▶ _What you will do_:
(1) From the impact-model passage, return the text from "The numerical investigations" up to and including "(12) and (13).".
(2) Answer these questions about the impact-model passage:
(a) In the quantity z = p/n, what does p denote?
(b) According to which equations were the values of the constraint's stiffness and damping coefficients chosen?
(c) For the soft contact model, what is written instead of r when the Jacobi matrices are given by (23)?
(3) How would you extend the passage on hard versus soft impact models past its final sentence?

In the case of Newton’s contact model, the functions \({\mathbf{f}}_{{2i - 1}}\) and \({\mathbf{f}}_{{2i}}\) in (19) and (21) are equal to:

$$ {\mathbf{f}}(x_{1} ,x_{2} ) = \left( {x_{1} ,\,\frac{{ka}}{m}\sin ({{\eta }}t) - \frac{c}{m}x_{2} - \frac{k}{m}x_{1} } \right), $$

and the Jacobi matrices of the transition functions \({\mathbf{h}}({\mathbf{x}}) = x_{1} - a\sin (\eta t) - d\) and \({\mathbf{g}}({\mathbf{x}}) = \left[ {x_{1} , - rx_{2} } \right]\) at the instant immediately before the ith singularity are as follows:

$$ \frac{{\partial {\mathbf{h}}}}{{\partial {\mathbf{x}}}} ({\mathbf{x}}^{i-}, t) = [1, 0],\,\,\frac{{\partial {\mathbf{h}}}}{{\partial {\mathbf{x}}}}({\mathbf{x}}^{i-}, t) = \left [\begin{array}{cc}1 & 0 \\ 0 & -r \end{array} \right].$$

(23)

In the case of the soft contact model (18), we have:

$$ {\mathbf{f}}_{{2i - 1}} (x_{1} ,x_{2} ) = \left( {x_{1} , \frac{{ka}}{m}\sin (\eta t) - \frac{c}{m}x_{2} - \frac{k}{m}x_{1} } \right), $$

$$ {\mathbf{f}}_{{2i}} (x_{1} ,x_{2} ) = \left( {x_{1} , \frac{{ka}}{m}\sin (\eta t) - \frac{c}{m}x_{2} - \frac{k}{m}x_{1} - \frac{{k_{s} }}{m}\left( {x_{1} - a\sin (\eta t) - d} \right) - \frac{{c_{s} }}{m}\left( {x_{2} + a\eta \cos (\eta t)} \right)} \right), $$

and the Jacobi matrices of the transition functions \({\mathbf{h}}({\mathbf{x}}) = x_{1} - a\sin (\eta t) - d\) and \({\mathbf{g}}({\mathbf{x}}) = \left[ {x_{1} ,x_{2} } \right]\) are given by (23) with − 1 written instead of r, whereas the values of the perturbations immediately after and immediately before the instant of singularity are related as in (22). The basic criterion used to distinguish between various kinds of periodic motion was the quantity z = p/n, where p denotes the number of impacts in the motion period and n stands for the number of the excitation force periods T in the motion period, i.e., \(T = 2\pi /\eta\).

4 Dynamic behavior of hard vs soft impact models

The numerical investigations dealt with a comparison of the dynamic behavior of the harmonically excited system with a hard impact model with selected values of the restitution coefficient to the dynamic behaviors of the corresponding systems with equivalent (in terms of equal energy dissipation) soft impact models. The values of the coefficients of stiffness and damping of the constraint were chosen according to Eqs. (12) and (13).

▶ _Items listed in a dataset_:
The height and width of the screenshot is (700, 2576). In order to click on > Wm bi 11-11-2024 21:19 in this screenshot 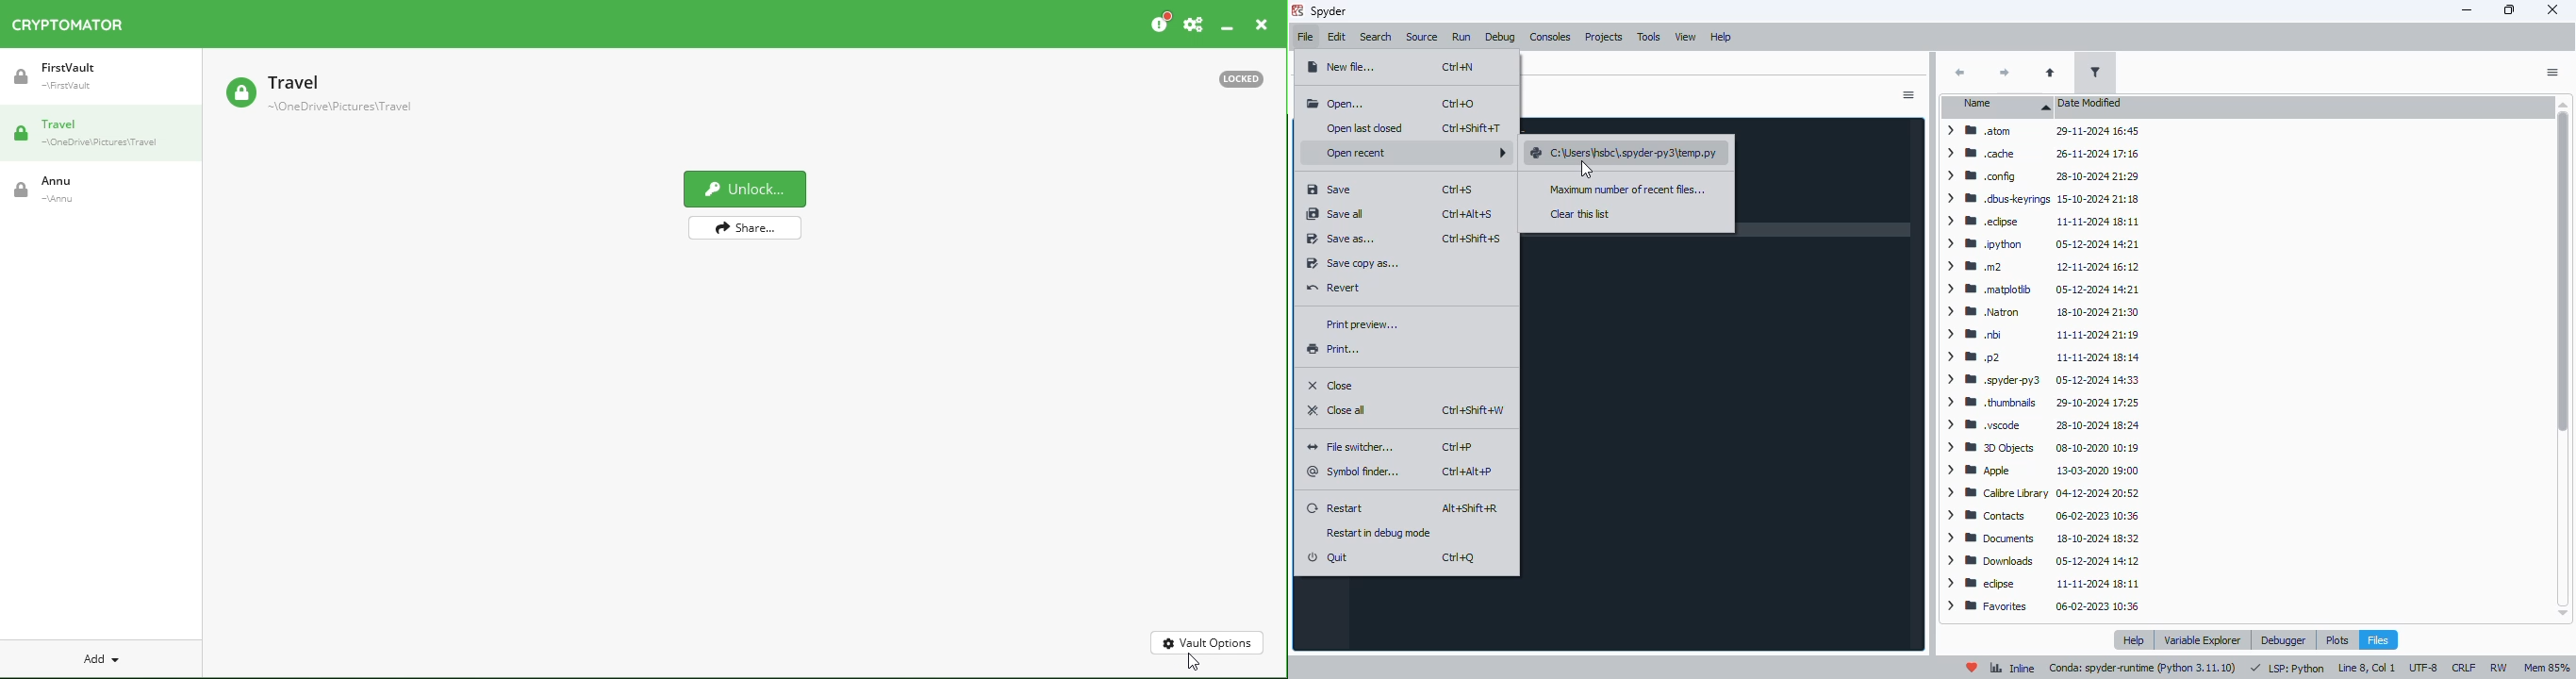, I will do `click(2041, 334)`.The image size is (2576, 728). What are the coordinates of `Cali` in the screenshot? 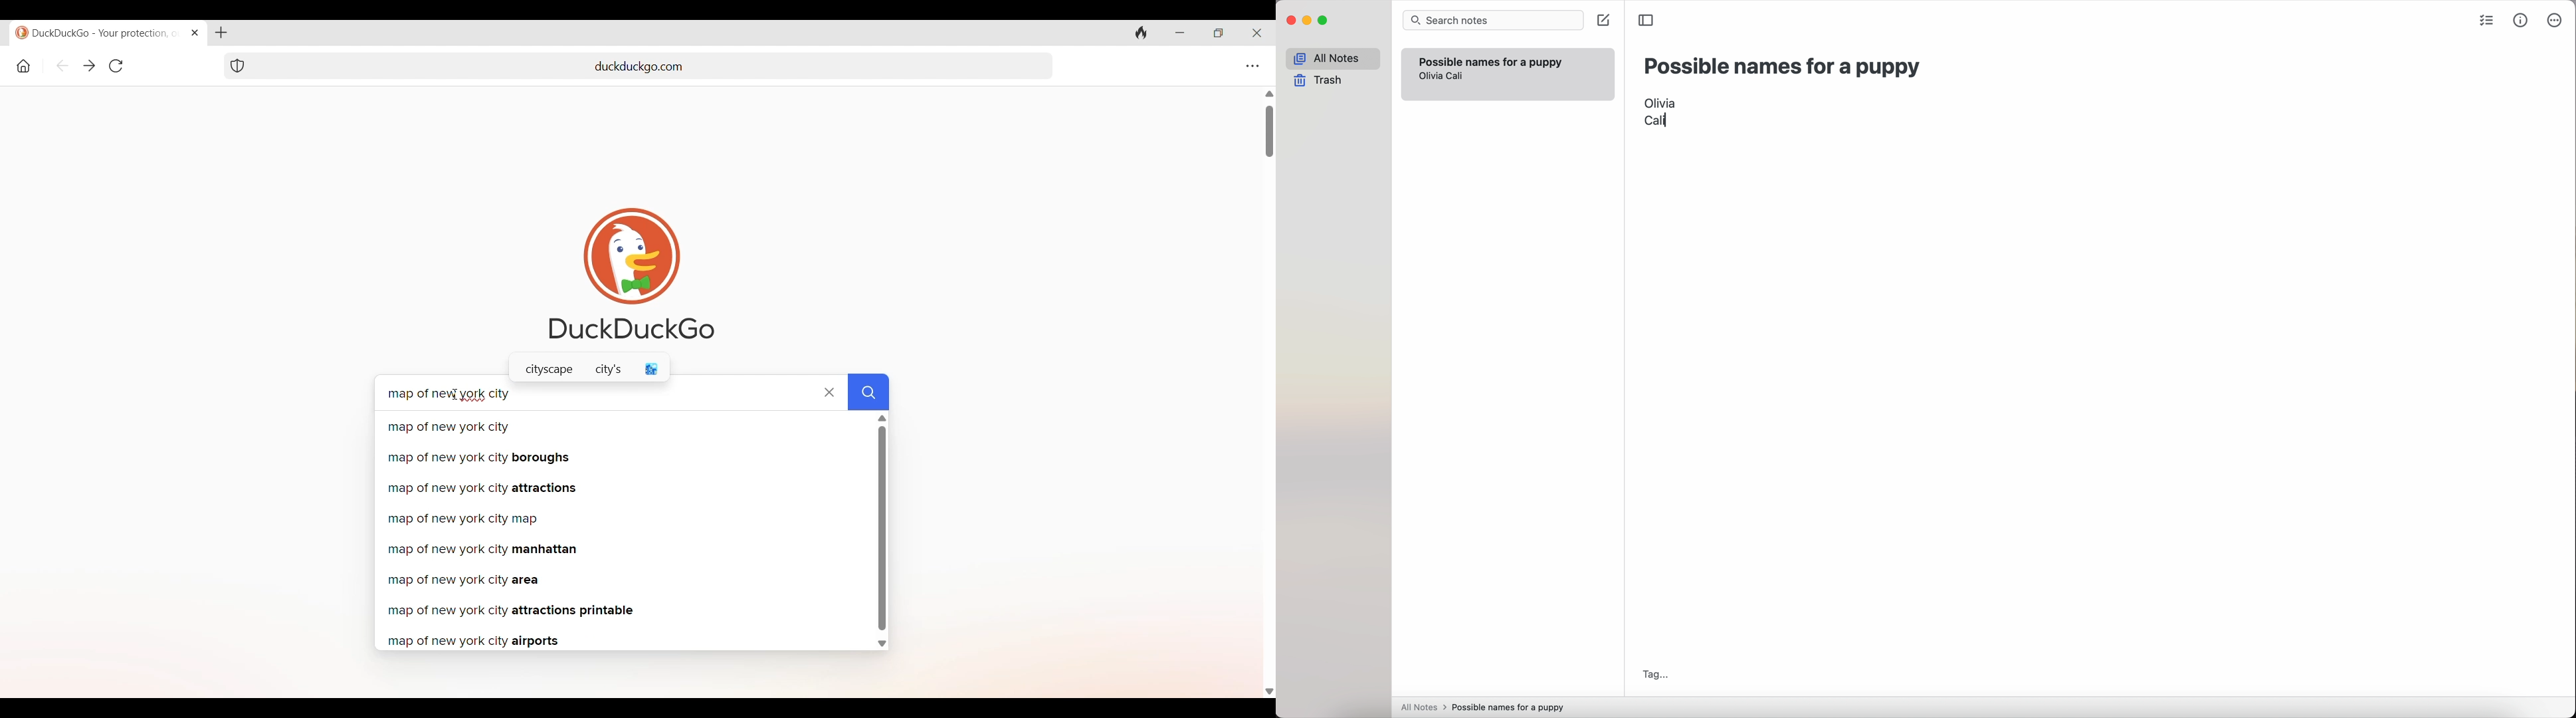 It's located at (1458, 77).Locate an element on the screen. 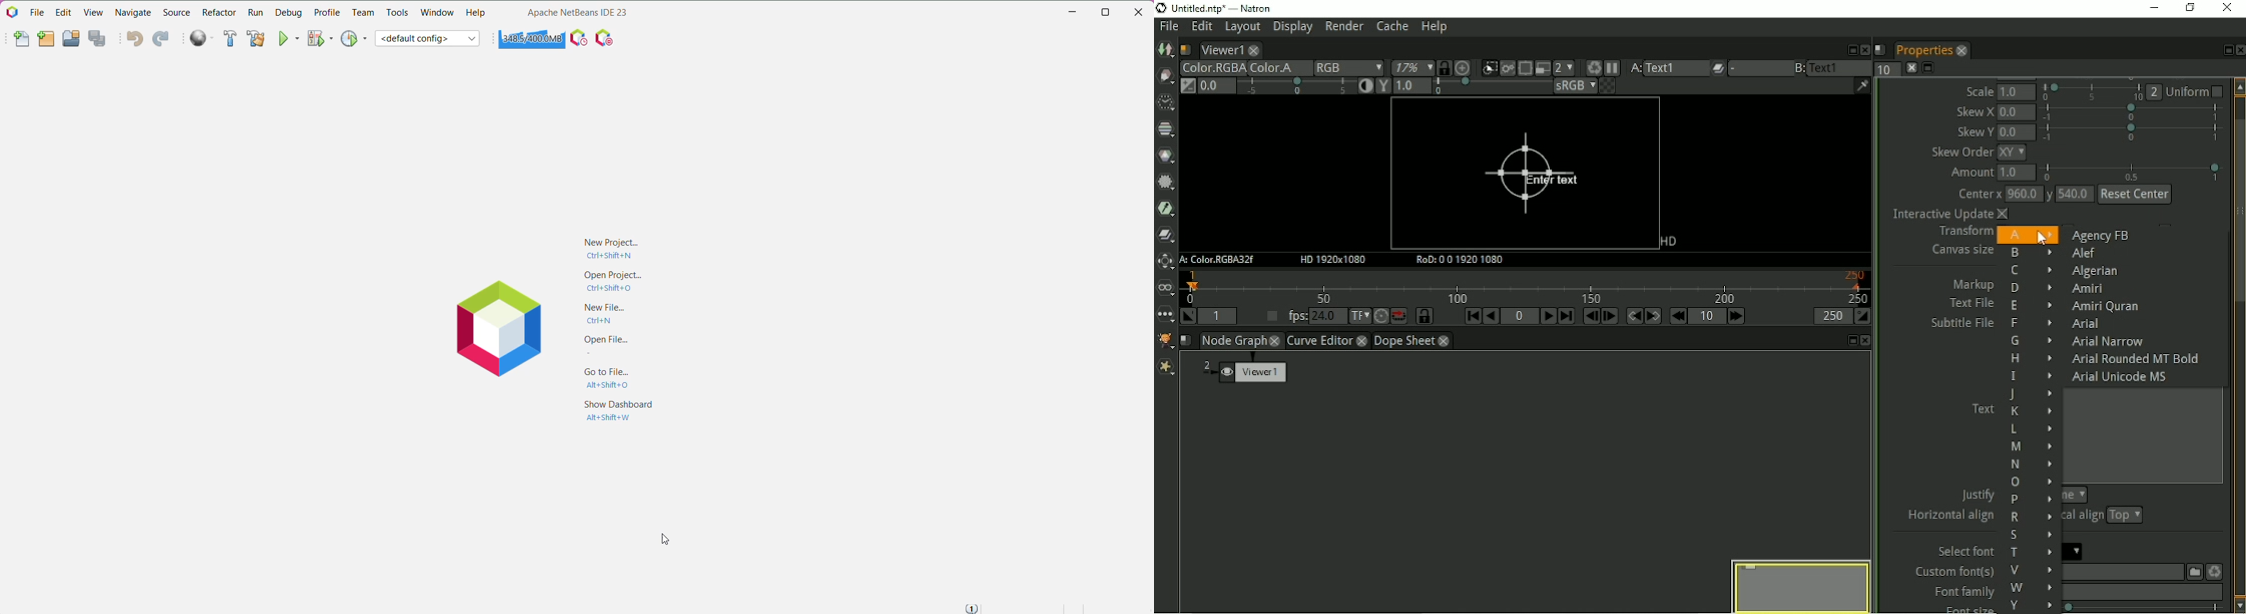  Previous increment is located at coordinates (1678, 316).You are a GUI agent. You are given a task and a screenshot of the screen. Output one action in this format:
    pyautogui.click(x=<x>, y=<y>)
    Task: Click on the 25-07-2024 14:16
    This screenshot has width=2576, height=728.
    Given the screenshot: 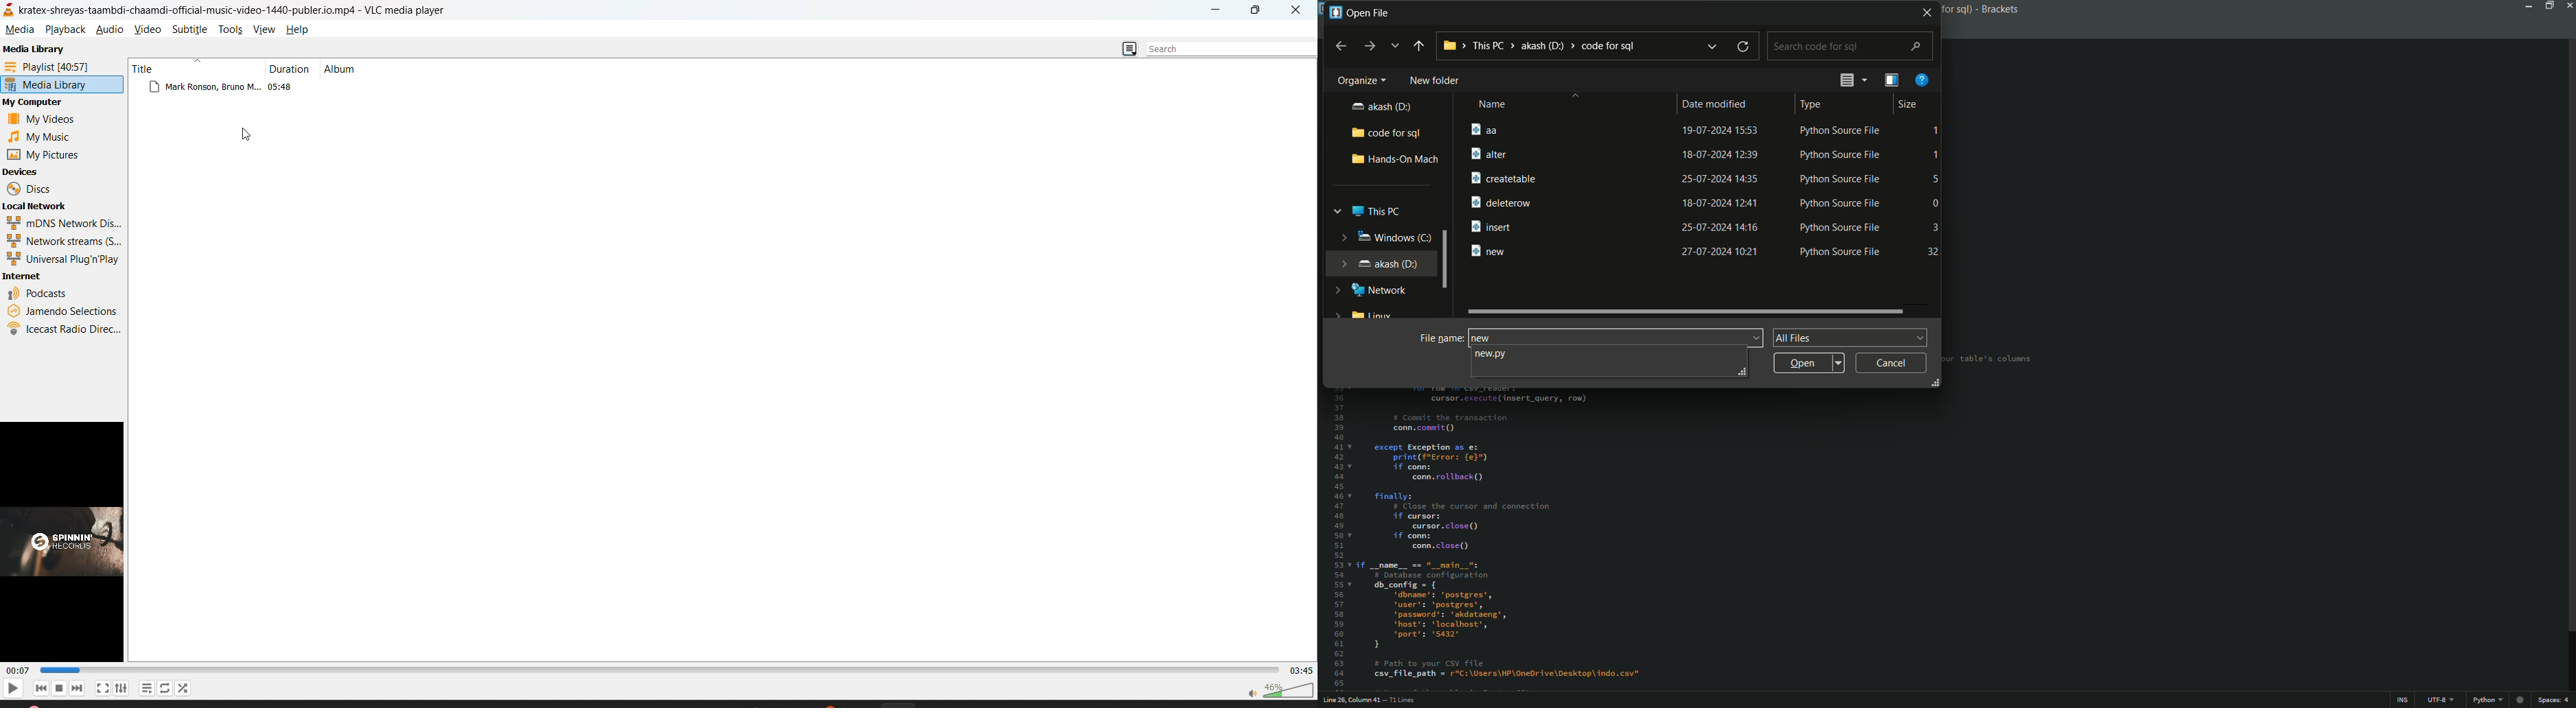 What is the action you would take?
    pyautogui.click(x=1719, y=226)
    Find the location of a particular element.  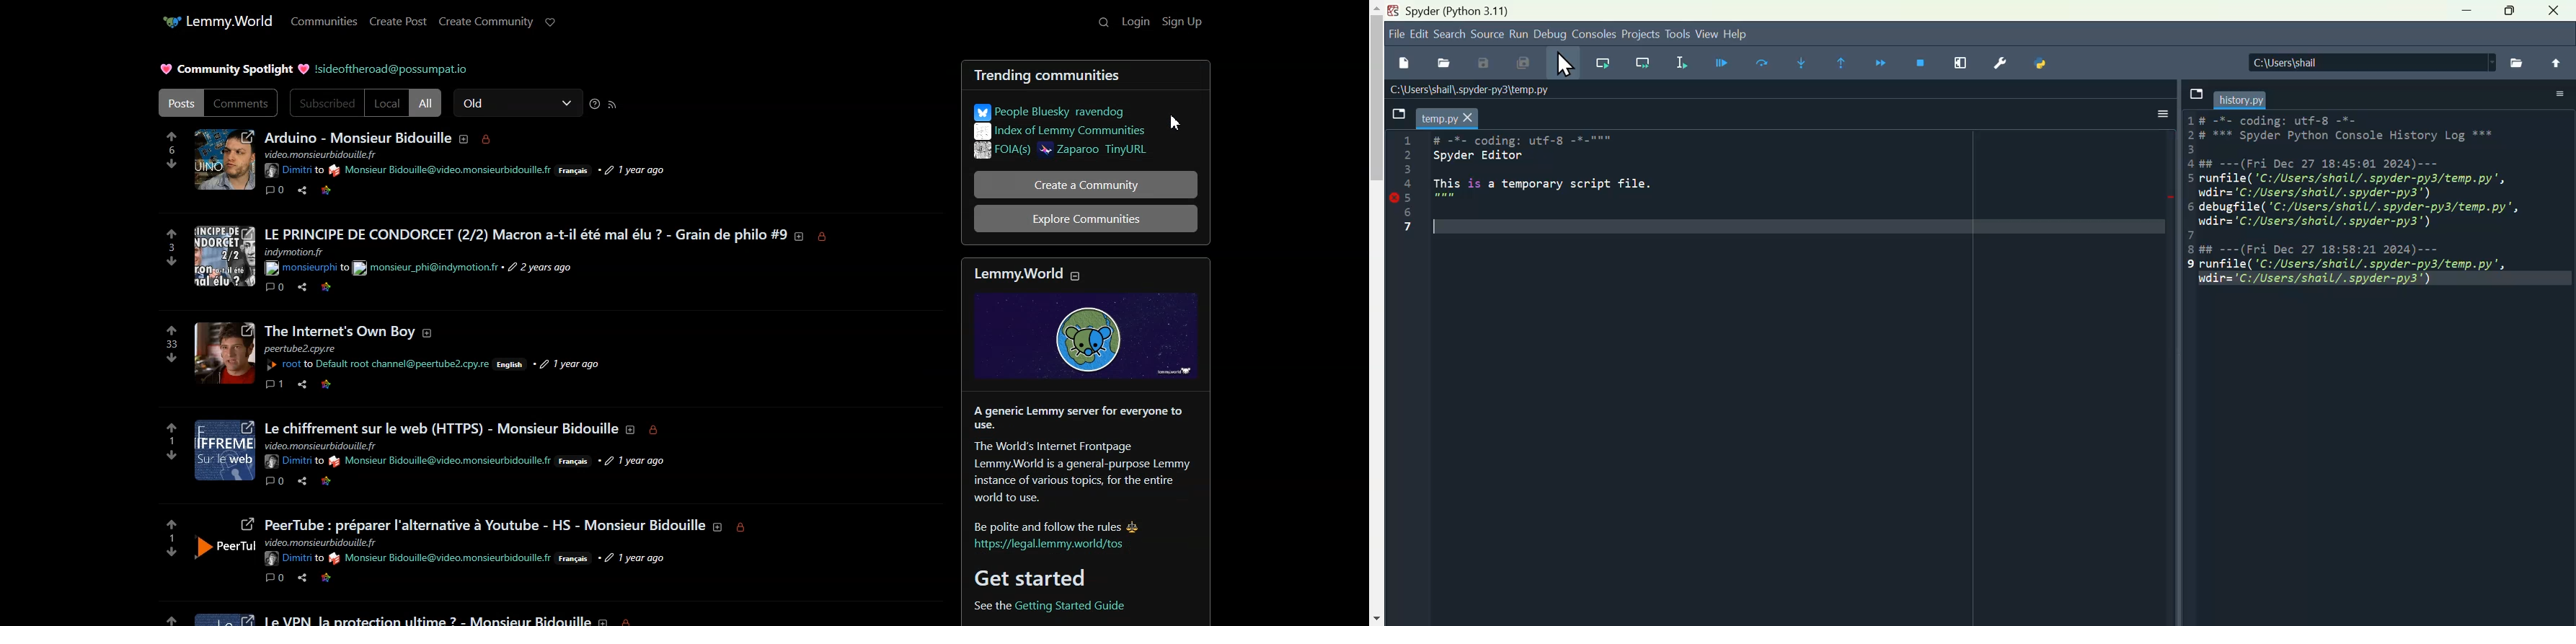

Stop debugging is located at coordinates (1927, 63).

▶ _Replies_:
(1)
The numerical investigations dealt with a comparison of the dynamic behavior of the harmonically excited system with a hard impact model with selected values of the restitution coefficient to the dynamic behaviors of the corresponding systems with equivalent (in terms of equal energy dissipation) soft impact models. The values of the coefficients of stiffness and damping of the constraint were chosen according to Eqs. (12) and (13).

(2)
(a) The number of impacts in the motion period.
(b) Eqs. (12) and (13).
(c) −1.

(3)
4.1 Undamped hard vs soft impacts

The first model investigated was a hard impact model with the restitution coefficient r = 1. The distance d = 0.0 was assumed, and the following typical system parameters were chosen: m = 1, k = 1 and c = 0.23, where the value of the damping coefficient corresponds to the value of the damping logarithmic decrement Δ = ln(2). The values of all physical quantities appearing in the paper are given in the SI base units.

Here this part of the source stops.